If you are feeling overwhelmed by life’s challenges, see if you can find it within yourself to persist through it. Acquire the lessons, experience the pain. We must venture beyond our comfort zone if we are to awaken our potential. Those who settle burn out well before their time has come. It was George Bernard Shaw who said: “I want to be all used up before I die.” Similarly, we must strive to nurture patience and self-compassion as we endure the storm. In doing so, you develop a resilient sense of self. Consider your advice to a close friend or family member undergoing a similar trial.

The Buddha taught the Four Noble Truths, which are essential to his teachings. They apply to us if we seek to understand the nature of adversity and how to make sense of it. If we wish to penetrate the true nature of our existence, we must develop a deeper knowledge of ourselves. Suffering is the threshold into one’s reality, perceived through the lens of adversity. The Four Noble Truths affirm that life is impermanent; everything is in a transitory state, even our pain and troubles. They are espoused by the following principles:

The Truth of Suffering:
Life is filled with suffering.
The Truth of the Cause of Suffering:
The root cause of suffering relates to our cravings for the wrong things. Our material attachments can never meet our true needs since we always yearn for more. Everything is impermanent or in a transitory state.
The Truth of the End of Suffering:
Suffering can be overcome and happiness attained if we relinquish our cravings and live each day as it comes. Bliss is attained when we let go of satisfying our personal needs in place of allowing life to flow through us.
The Truth of the Path Leading to the End of Suffering:
This embodies the Noble Eightfold Path leading to the end of suffering: right view, right intention, right speech, right action, right livelihood, right effort, right mindfulness and right concentration.
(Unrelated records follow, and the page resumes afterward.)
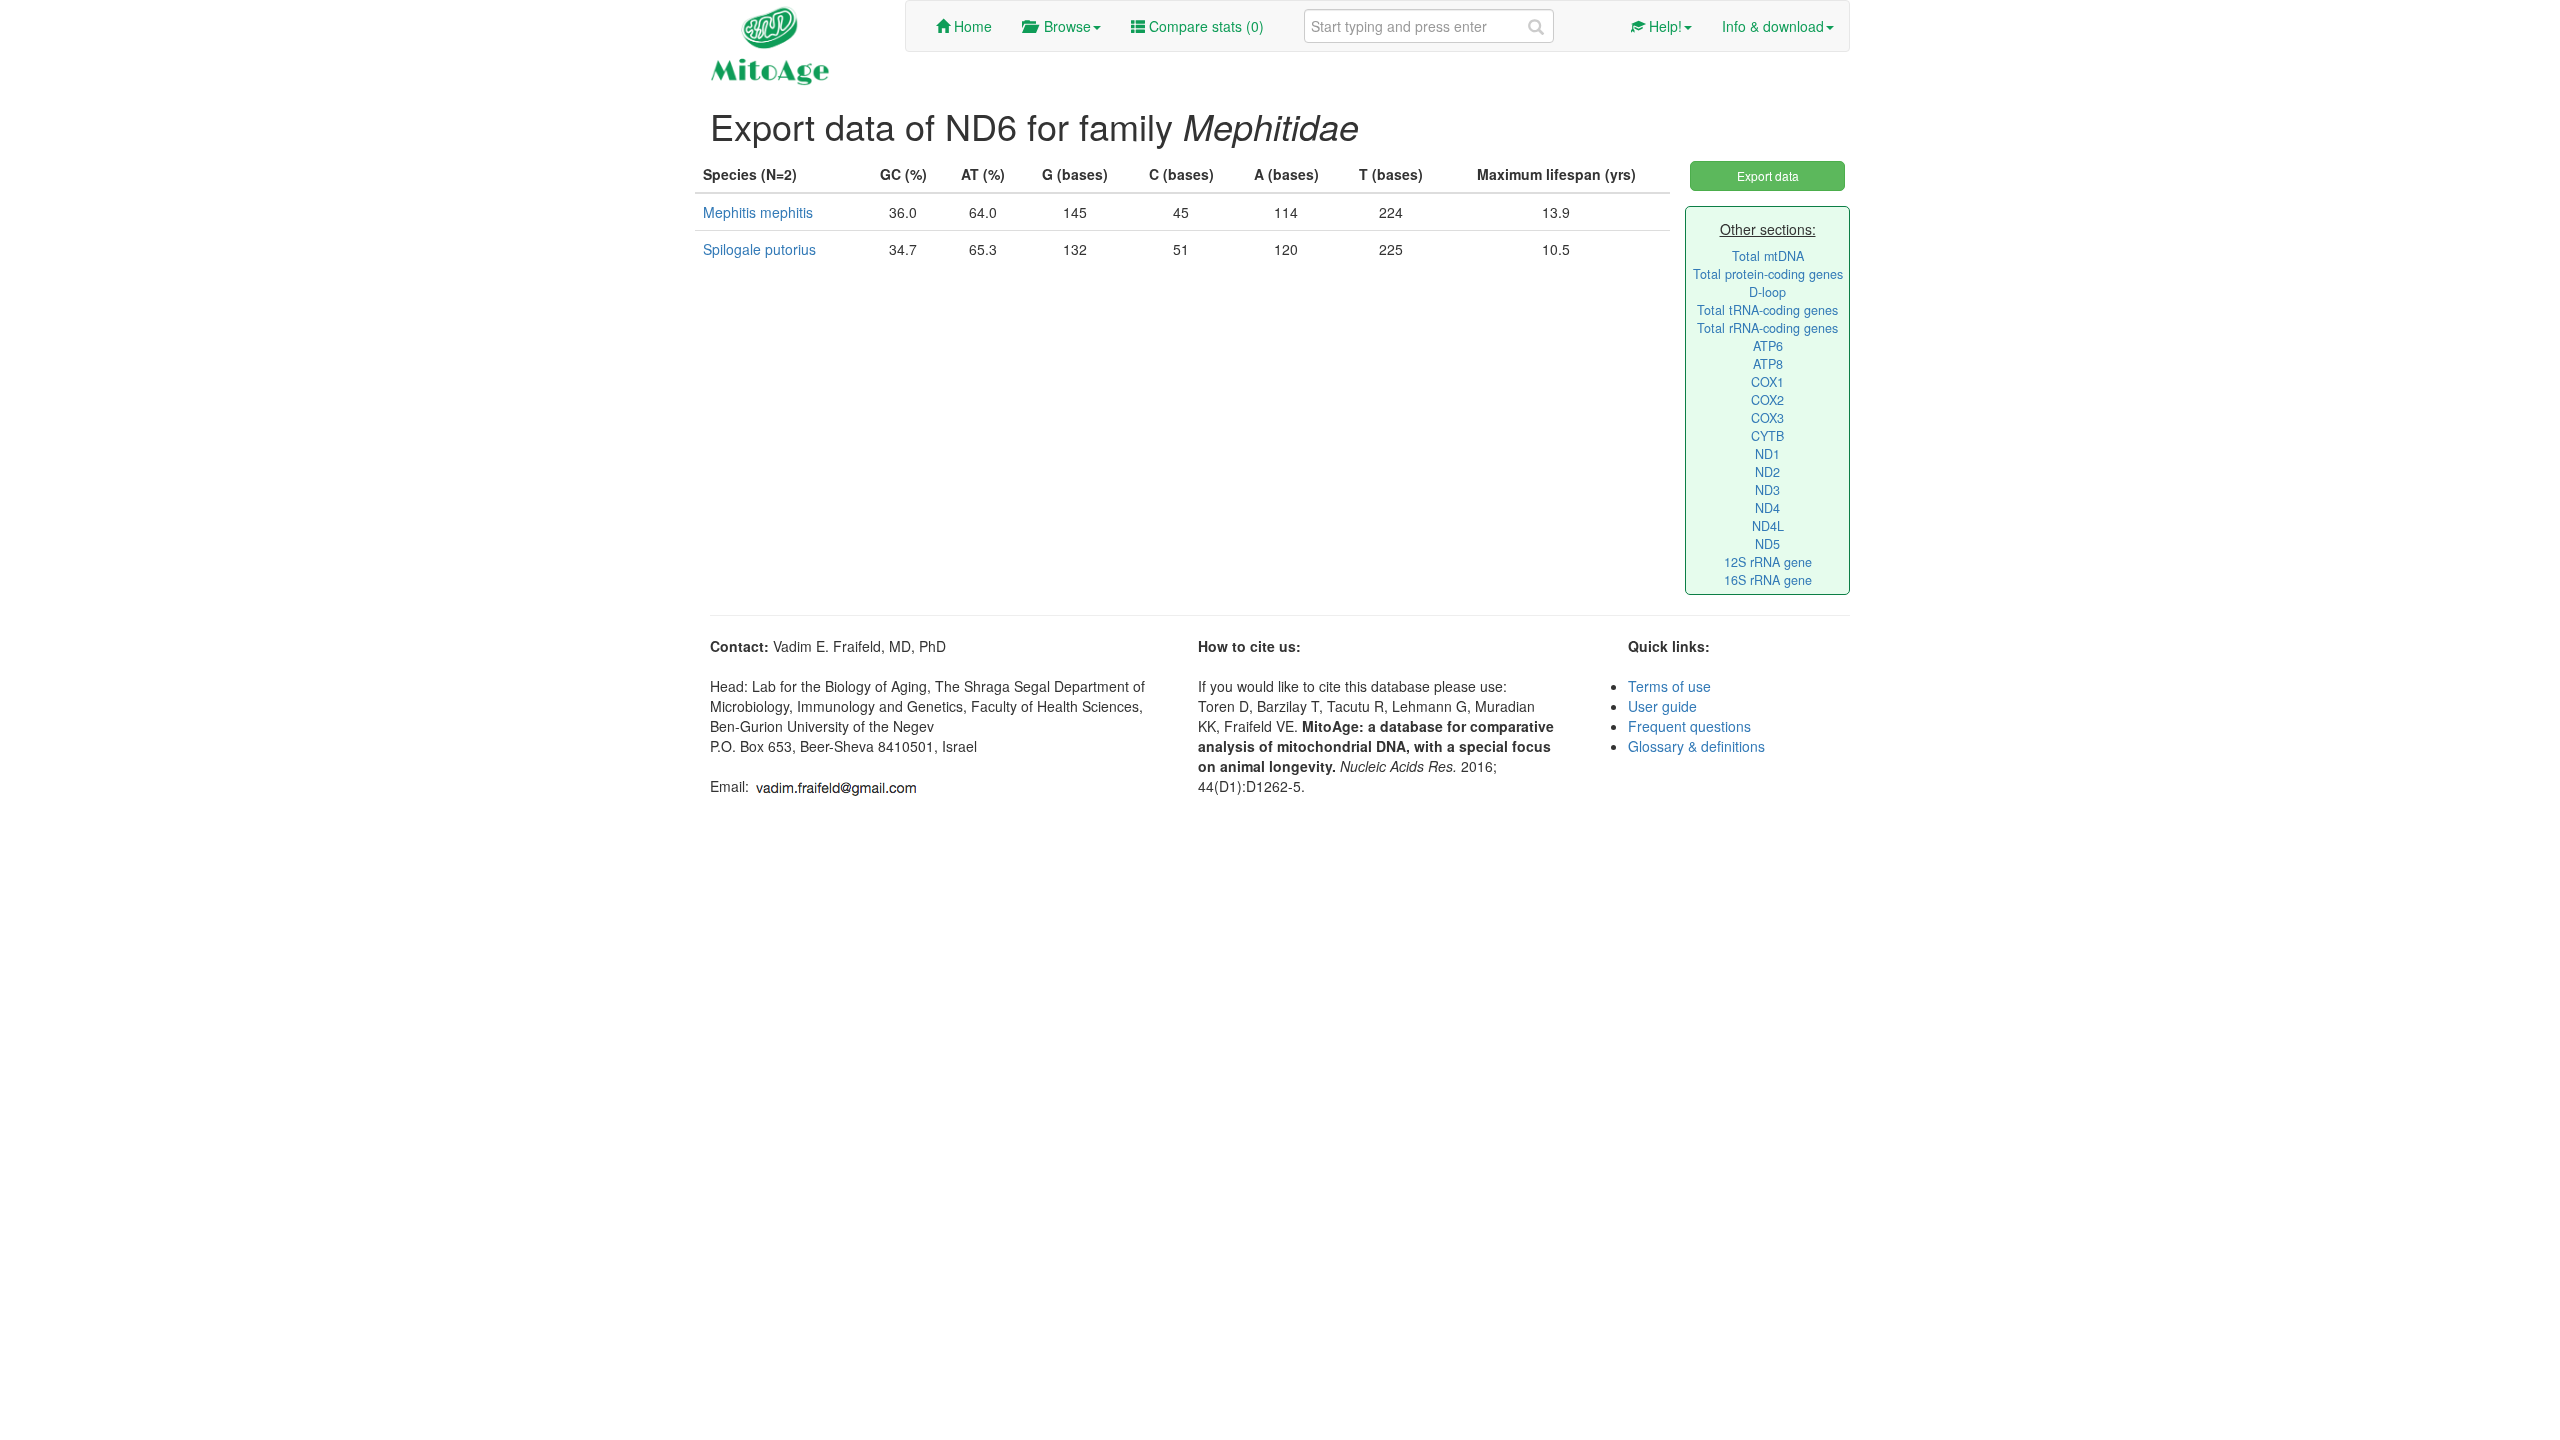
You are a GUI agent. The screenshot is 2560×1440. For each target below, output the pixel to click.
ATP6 (1768, 346)
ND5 (1767, 544)
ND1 (1767, 454)
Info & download (1773, 26)
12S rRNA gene (1768, 562)
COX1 (1767, 382)
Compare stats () (1204, 26)
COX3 (1767, 418)
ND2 (1767, 472)
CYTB (1767, 436)
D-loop (1767, 292)
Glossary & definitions (1696, 746)
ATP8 (1768, 364)
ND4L (1768, 526)
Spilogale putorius (759, 249)
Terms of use (1669, 686)
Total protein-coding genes (1768, 274)
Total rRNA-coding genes (1767, 328)
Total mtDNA (1768, 256)
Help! (1663, 26)
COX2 (1767, 400)
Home (971, 26)
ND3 (1767, 490)
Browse (1063, 26)
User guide (1662, 706)
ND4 (1767, 508)
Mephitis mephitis (758, 212)
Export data (1768, 175)
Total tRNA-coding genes (1767, 310)
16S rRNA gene (1768, 580)
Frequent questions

Your response to hardship is measured by your attitude and mental resilience. Author Charles Swindoll said: “Words can never adequately convey the incredible impact of our attitude toward life. The longer I live, the more convinced I’ve come that life is 10% what happens to us and 90% how we respond to it.” Therefore, it is not life’s volatility that causes our hardship, but how we interpret the events that shape our life. We have two choices in each challenge: rise to it and, in doing so, overcome it or retreat into despair. The latter invites more suffering and erodes our personal self. We all suffer pain in one form or another, yet the degree to which we choose to suffer remains within our control.